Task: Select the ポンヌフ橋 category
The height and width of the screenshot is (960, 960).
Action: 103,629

━━━━━━━━━━━━━━━━━━━━

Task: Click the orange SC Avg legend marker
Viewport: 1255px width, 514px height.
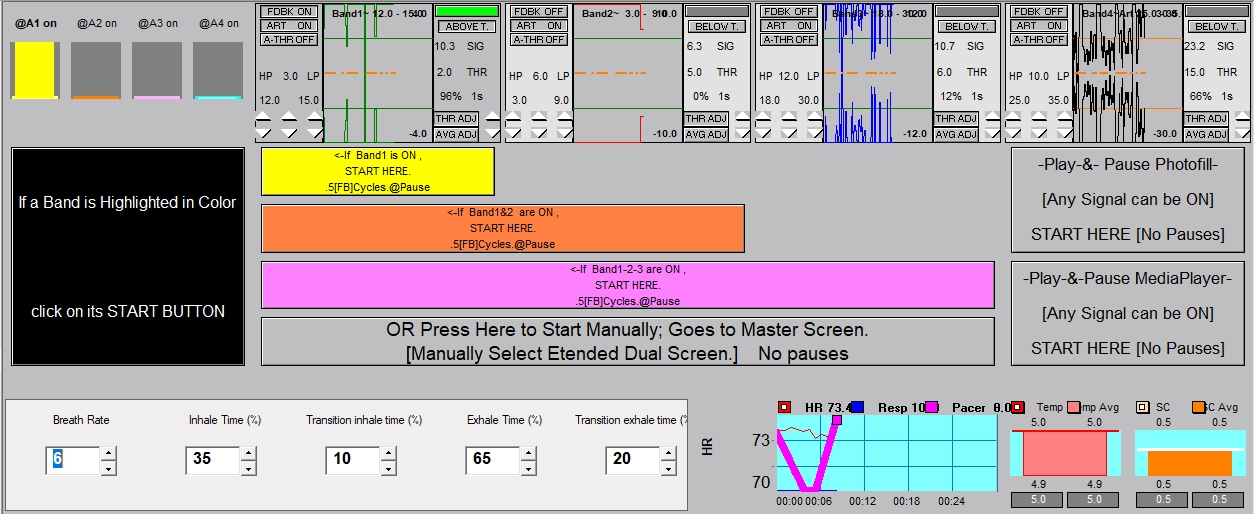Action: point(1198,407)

━━━━━━━━━━━━━━━━━━━━

■ **Problem description**
Return only the lines of the records in which the string "Task" appears.

■ **Answer to this exercise**
Task: Select the ポンヌフ橋 category
Task: Click the orange SC Avg legend marker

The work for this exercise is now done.